In May 2009, a workshop on issue identification was organised, including 40 participants. Approximately 30 participants were members of major farmer organisations in Madagascar, whereas the others came from two ministries (Agriculture and Commerce), the National Agricultural Research Systems, and representatives of major rural development projects (such as the IFAD-funded project: Programme de Soutien aux Pôles de Micro-Entreprises Rurales et aux Economies Régionales PROSPERER). It should be noted that participants from local research institutions did not play a major role in the discussion (there was no participation from the University), illustrating not only the weak links between CPM and research institutions, but also the limited interest of research institutions for collaborating with FOs. Following presentations on key agricultural marketing issues in Madagascar, the workshop combined parallel and plenary sessions to gradually select and rank six priority areas associated with various actions to support the policy dialogue.

Lessons learnt

  • The first lesson learnt from the Malagasy case is that the ESFIM paradigm is less operational in a context in which the public policy formulation process is idled. The Malagasy case also illustrates the need to adjust the thematic area that could stimulate collaboration between farmer organisations and research: farmers’ empowerment in markets might not have the same level of relevance across countries.
  • In terms of collaboration, it is not easy to define the farmer organisations and research institutions’ rationale and objectives: farmer organisations naturally look for research outputs that could easily be put into operation, while research institutions might not have the same priorities. Similarly, research outcomes do not necessarily lead to a clear agenda in terms of action or lobbying, and farmer organisations may have some difficulty in considering such outcomes as useful or practical.

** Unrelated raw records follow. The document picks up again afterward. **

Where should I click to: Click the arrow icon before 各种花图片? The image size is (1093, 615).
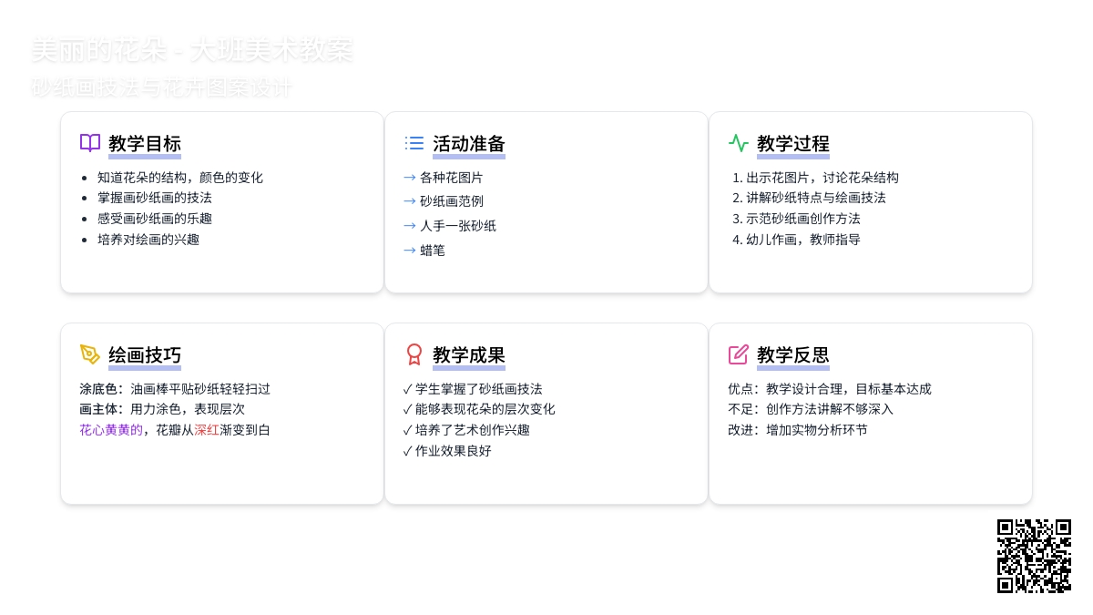pos(410,178)
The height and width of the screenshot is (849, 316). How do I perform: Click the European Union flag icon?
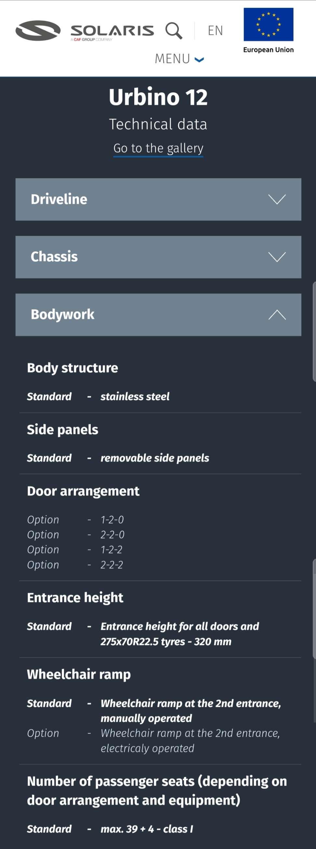tap(268, 24)
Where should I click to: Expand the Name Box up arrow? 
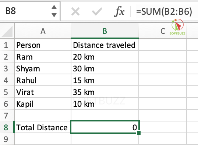tap(54, 7)
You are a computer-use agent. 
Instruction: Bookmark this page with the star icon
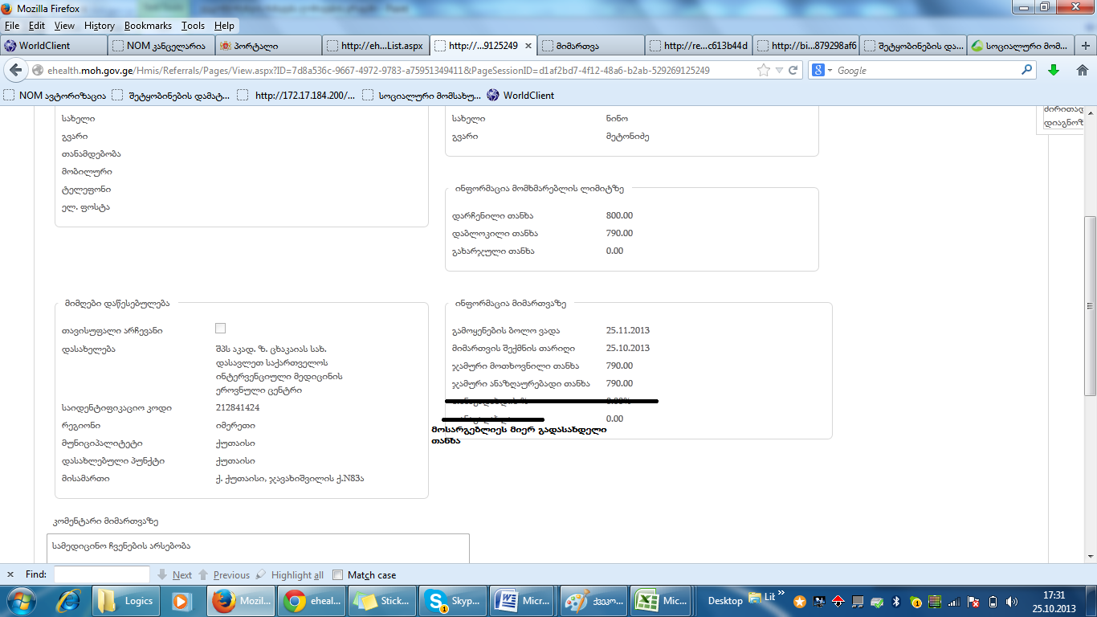pos(763,71)
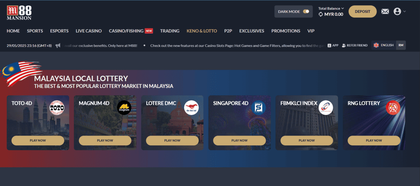Viewport: 420px width, 186px height.
Task: Click the balance refresh icon
Action: pyautogui.click(x=321, y=14)
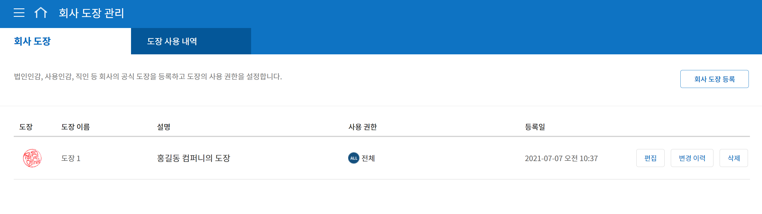Click registration date 2021-07-07 오전 10:37
The height and width of the screenshot is (214, 762).
tap(561, 159)
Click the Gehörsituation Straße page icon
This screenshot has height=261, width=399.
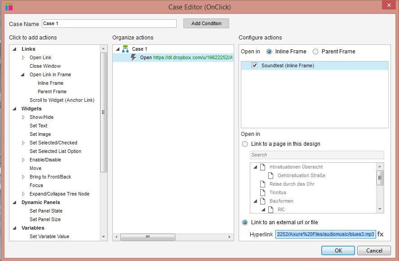tap(271, 175)
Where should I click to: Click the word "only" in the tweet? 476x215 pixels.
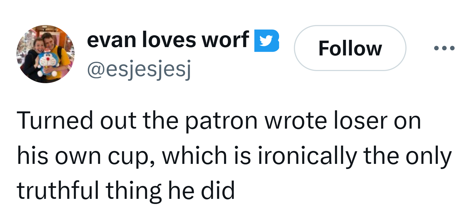[428, 157]
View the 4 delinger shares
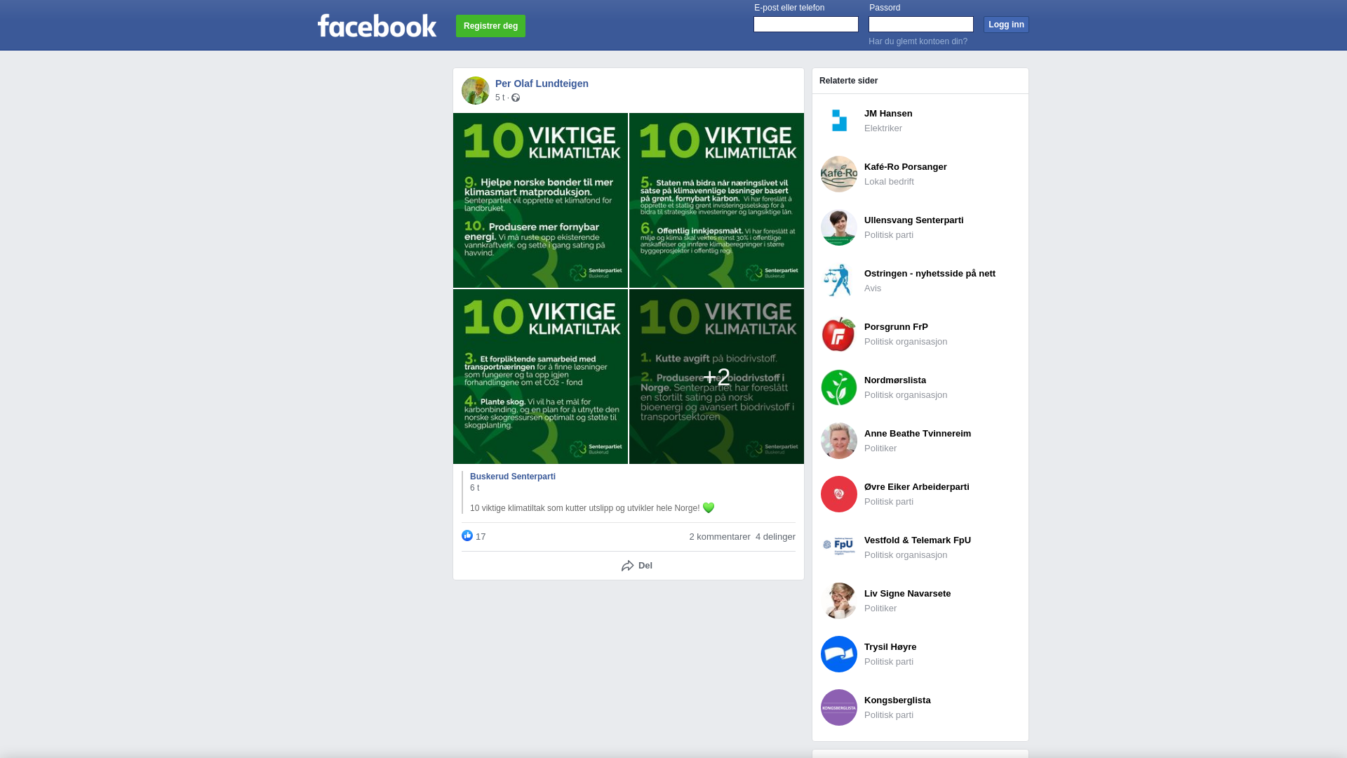 (775, 537)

  • ESFIM provided an adequate framework to build up and strengthen interactions between the Malagasy farmer organisations and research institutions. The capacity given to farmer organisations to define the research agenda was key to ensuring their involvement in the whole process. However CPM ownership and mastering of the project was hampered by the human capacity available within the organisation, which was not adequate enough to fully exploit the volume of knowledge accumulated in the studies. In future, it could be valuable to include in such a project a training component for farmer leaders on how a scientific approach and research outcome can improve their position in the policy dialogue. The contribution of research to the FOs’ capacity may not be limited to the formulation of a research agenda for the organisation as a whole but may also be relevant for feeding a debate within the farmer organisations about key issues that may not be mastered enough to formulate a claim at the policy level.